# Any ideas of this collection's value?



## JimGustavsen (Nov 23, 2010)

Hi, I'm brand new to this forum and hoped I could get some help from the experts here. 

I have the opportunity to buy a very large collection of vintage/antique trains. I don't know a lot about them and don't want to get burned but it's a great opportunity to get a lot of items in 1 shot. My grandfather has trains but they are all larger and more modern. These appear to be quite old to me.

These are not very good pictures but it was the best I could do with a phone camera. Much of the collection I only saw in photos in a case. Of those in the case on the bottom photo, some of the cars have broken wheels and such, but many look like they work great. Lots of "landcape" and building types of pieces.

What value would you estimate the whole lot is worth?


----------



## tooter (Feb 26, 2010)

Hi Jim, 

(edit)Oops, sorry...

You still need to take *WAY* better pictures. 
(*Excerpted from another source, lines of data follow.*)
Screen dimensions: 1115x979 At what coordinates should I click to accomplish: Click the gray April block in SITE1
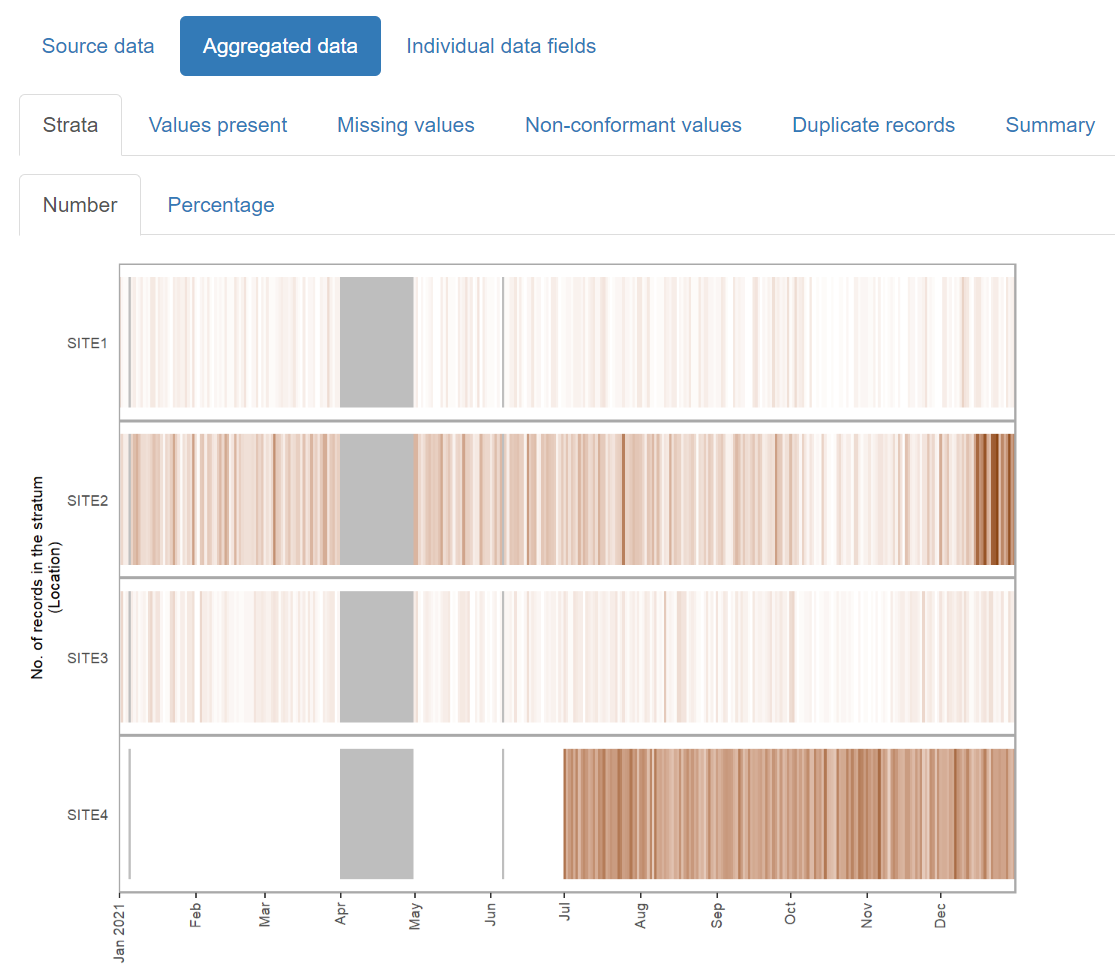(376, 342)
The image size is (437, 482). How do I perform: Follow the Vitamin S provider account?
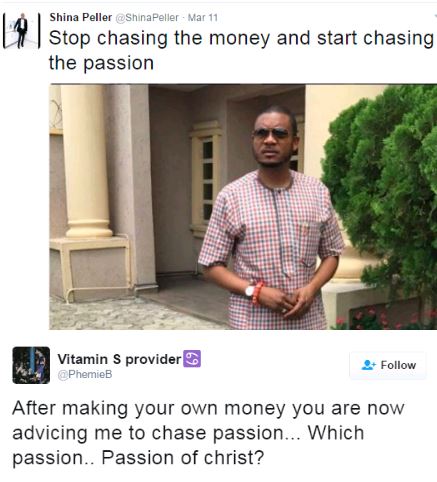coord(388,365)
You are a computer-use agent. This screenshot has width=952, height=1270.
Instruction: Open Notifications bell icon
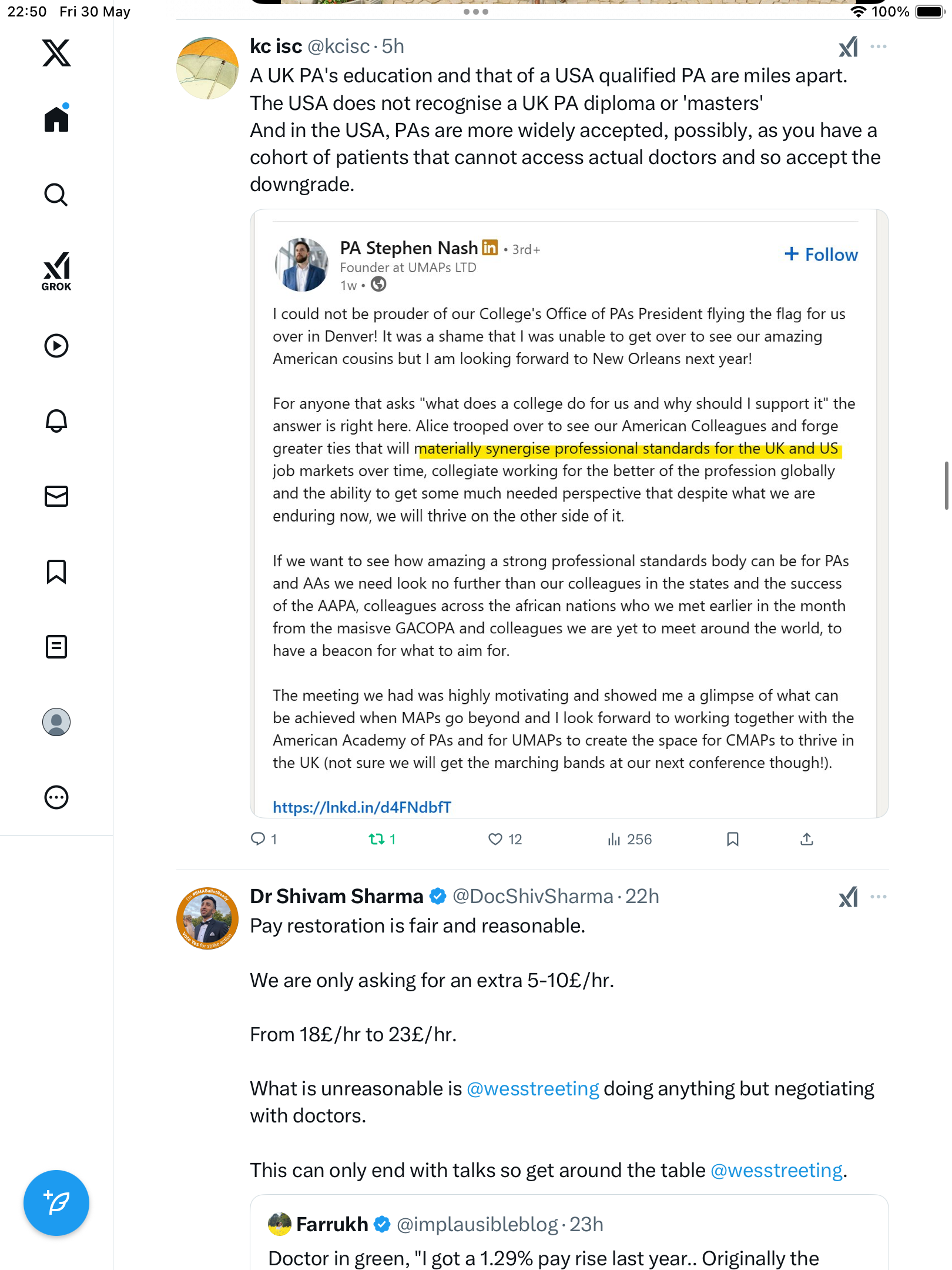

I've been acquiring everything one at a time so that each piece is *exactly* what I want. So my suggestion is that you try doing the same thing especially right at the beginning so that you can discover what part of the hobby interests you the most.

Greg


----------



## tjcruiser (Jan 10, 2010)

(Greg ... he's looking to BUY, not sell.)

Jim,

Assuming from the pics that that's all HO ...

This older stuff typically doesn't have huge value. A very fuzzy ballpark in my limited opionion ...

Freight cars ... $2 to $5 each
Passenger cars ... $3 to $6 each
Engine/locos ... $5 to $20 each
Track ... Is it brass? Not much value, if so.
Buildings ... depends on quality ... $5 to $20 each, fuzzy.

I'm sure others will chime in with differing thoughts. However, some words of caution ...

If you're new to the hobby, and have cash to spare, there's nothing wrong with jumping in like this and having some casual fun. However, if you're new to the hobby and either (a) want to watch expenses frugally, or (b) want to begin to build a serious, focused collection, then I suggest that you proceed more carefully, and think first about what your long-term goals might be: size of expected layout; specific era/vintage of rolling stock (cars); electrical operation ... DC or DCC; is HO the right scale for you? Would O, S, or N be better; etc.

In short, jump in if you're looking for some quick fun. But tread cautiously if you're keep on growing a more seriously conceived collection.

Regards,

TJ


----------



## Stillakid (Jan 12, 2010)

Greg, he's taking about *buying them*! Looks like there are some nice structures. I guess the only way to estimate the value would be to spend some time on eBay and see if you can match some of them up.


----------



## JimGustavsen (Nov 23, 2010)

Thanks alot for the input guys. They want $600 for the lot so I think I will pass on it.


----------



## Big Ed (Jun 16, 2009)

JimGustavsen said:


> Thanks alot for the input guys. They want $600 for the lot so I think I will pass on it.



In the one picture it says $500?
From the crummy pictures it's hard to tell whats even there.
How many engines?
I see a lot of buildings.
It looks like a big part bin in the background and a lot more stuff WE CAN'T SEE.
It might be worth it but your pictures are really bad!
It's hard enough to put a value on HO (if that's what it is) it's not N scale is it? Looking again it looks like HO?
And I only make out 3 or 4 engines?

Did I mention the pictures are bad?

When you post something like this you should have a little more info AND BETTER PICTURES.

If there's 5 brass engines somewhere in the lot (that we can't see) it could indeed be worth the $600. I doubt if there's any brass though.

Email the seller and try to get some better pictures and maybe a list of what's there and we might be able to help you a little better.


----------



## tankist (Jun 11, 2009)

just my 2 cents, it is hard to tell what is pictured.

if i were to start from scratch i would say far far away from this stuff, it does not look in good running shape from here, nor i see any gems. i do not see 600$ here, nor half of that amount for that matter. i'd rather play with few new good items then have boxes of junk to tweak and clean up, not my idea of fun (although there were few exceptions)

what you need to start is little but of quality. spend ~150 (or even less )and get a good running modern locomotive, set of track and couple cars and go from there.
~40$ for track (with turnout or two), 10-20$ MRC tech II powerpack, 40-60$ locomotive, rest on good rolling stock.

again , my 2 cents


----------



## JimGustavsen (Nov 23, 2010)

Thank you I think I'll take your sound advise!


----------



## tankist (Jun 11, 2009)

look on your local craiglist or ebay. if you want you can post items that you looing at and run them by us for couple opinions (although of course there is a risk if these are really good deals, lol). also look at for sale section here. there are couple threads going at the moment (including my  )



to think of it, i have a athearn blue box locomotive i'm not going to convert to DCC and can part with for 30$. i think many will agree that this is one of the best inexpensive locos to start with. if you like Norfolk Southern Black paint scheme, let me know.


----------



## Big Ed (Jun 16, 2009)

JimGustavsen said:


> Thank you I think I'll take your sound advise!



If you find some and post them, just take some pictures that are a little better.


----------